** Opening DATASET CONTENT block **

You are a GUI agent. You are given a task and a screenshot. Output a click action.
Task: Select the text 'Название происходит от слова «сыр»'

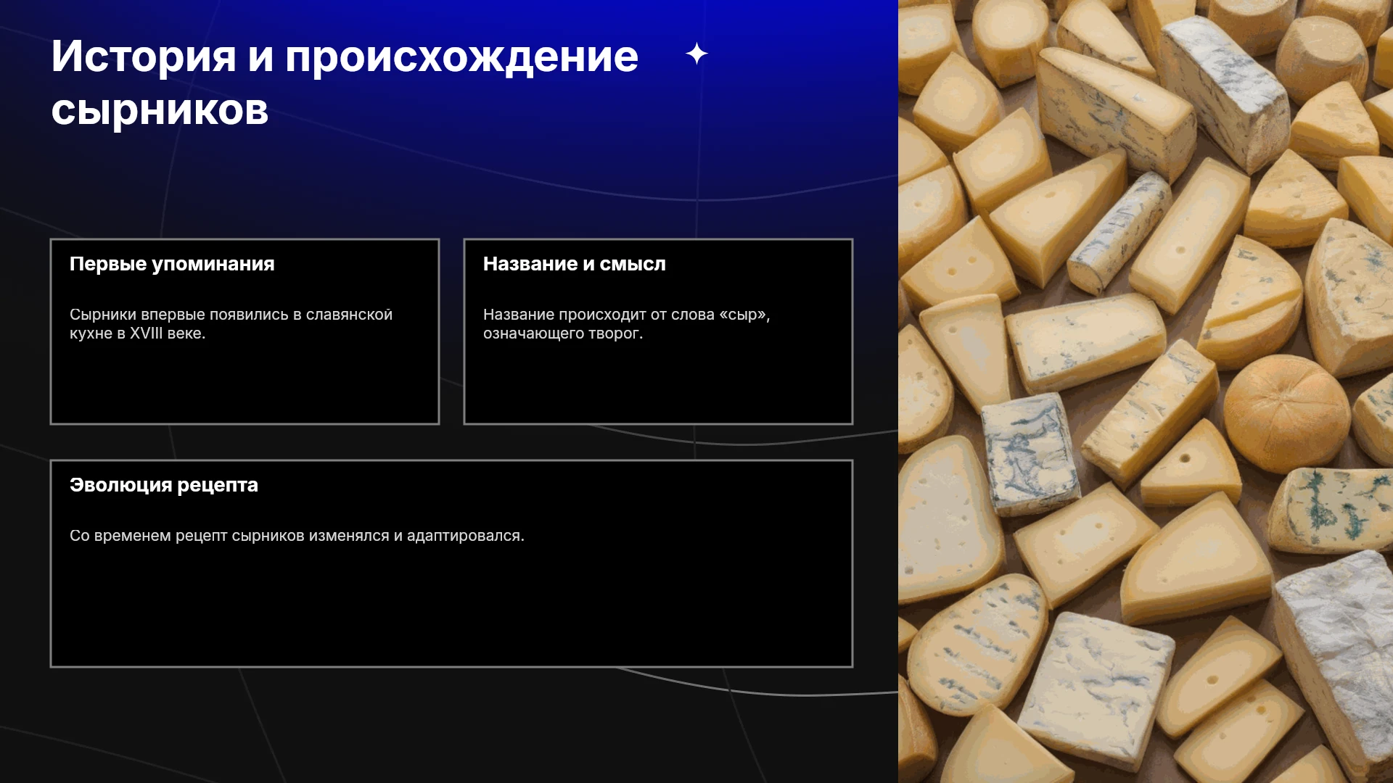(624, 315)
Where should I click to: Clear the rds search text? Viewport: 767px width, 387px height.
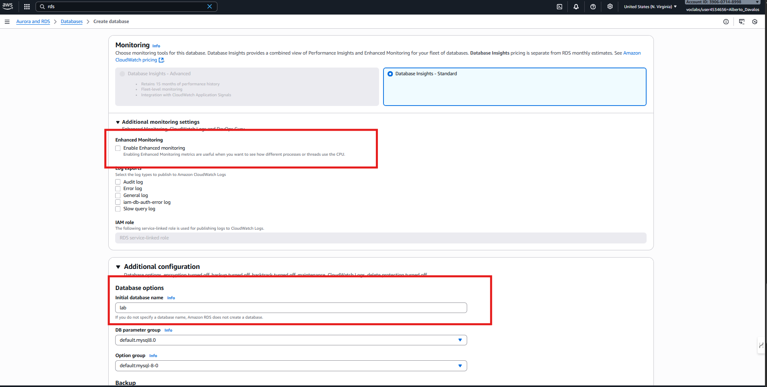click(x=209, y=6)
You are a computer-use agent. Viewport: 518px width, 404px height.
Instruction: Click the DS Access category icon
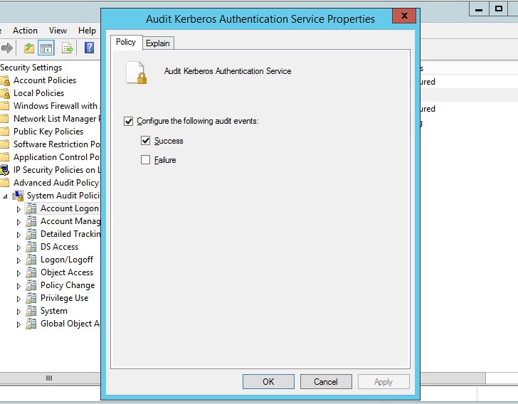(x=31, y=247)
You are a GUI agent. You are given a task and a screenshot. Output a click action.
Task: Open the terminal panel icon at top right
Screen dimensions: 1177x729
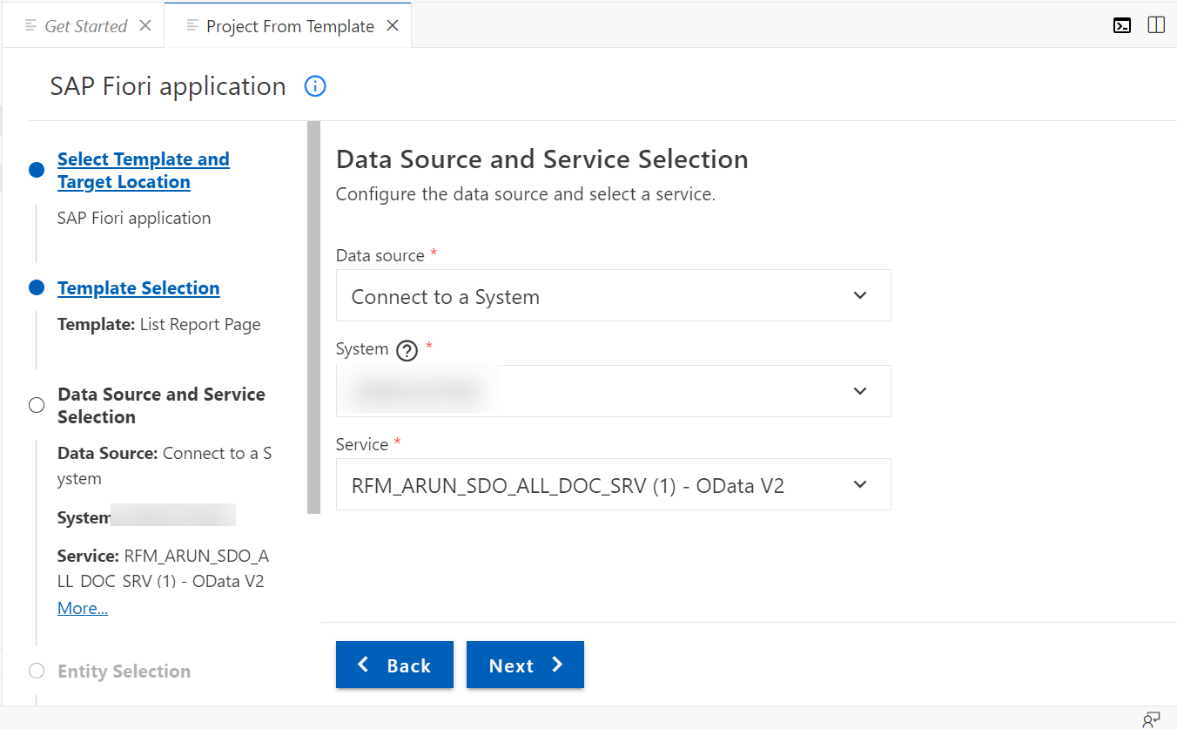tap(1123, 25)
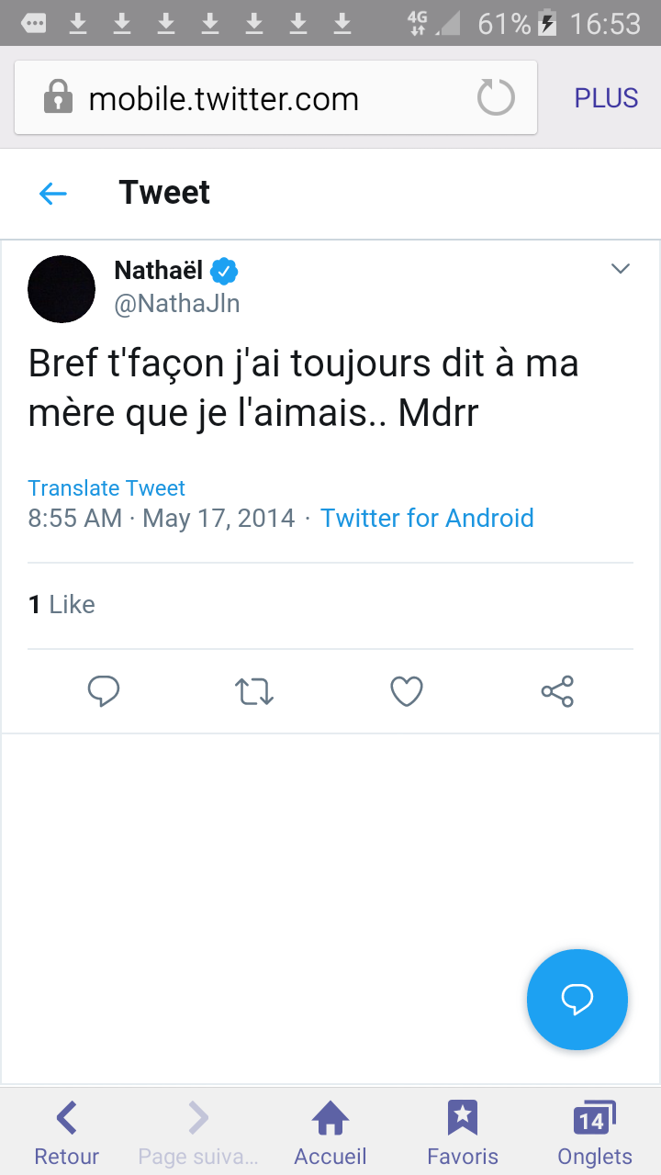Open the @NathaJln handle
The height and width of the screenshot is (1175, 661).
point(177,304)
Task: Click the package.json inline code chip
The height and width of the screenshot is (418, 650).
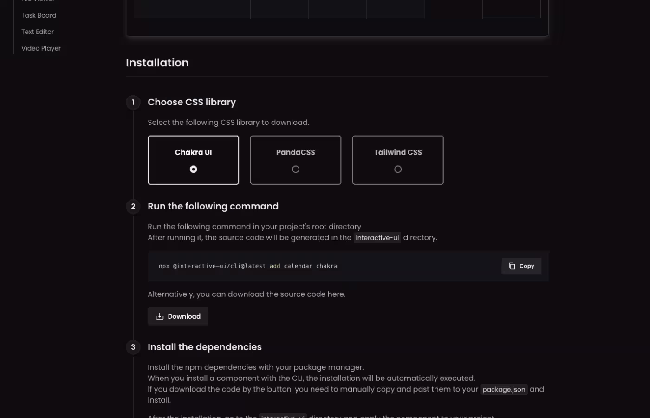Action: pos(504,389)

** Closing DATASET CONTENT block **

■ WHAT NEEDS TO BE DONE ■
Omit the pictures, then give every record back exactly as it stands.

■ EXERCISE RESPONSE ■
You are a GUI agent. You are given a task and a screenshot. Output a click action.
Task: Select the text 'Название происходит от слова «сыр»'

(624, 315)
Where should I click to: Clear the rds search text? Viewport: 767px width, 387px height.
click(x=209, y=6)
You are a computer-use agent. Viewport: 518px width, 404px height.
Instruction: Click the DS Access category icon
(x=31, y=247)
You are a GUI agent. You are given a task and a screenshot. Output a click action.
Task: Open the terminal panel icon at top right
Screen dimensions: 1177x729
tap(1123, 25)
Open the @NathaJln handle
The height and width of the screenshot is (1175, 661).
point(177,304)
Task: Click the package.json inline code chip
The height and width of the screenshot is (418, 650).
Action: pos(504,389)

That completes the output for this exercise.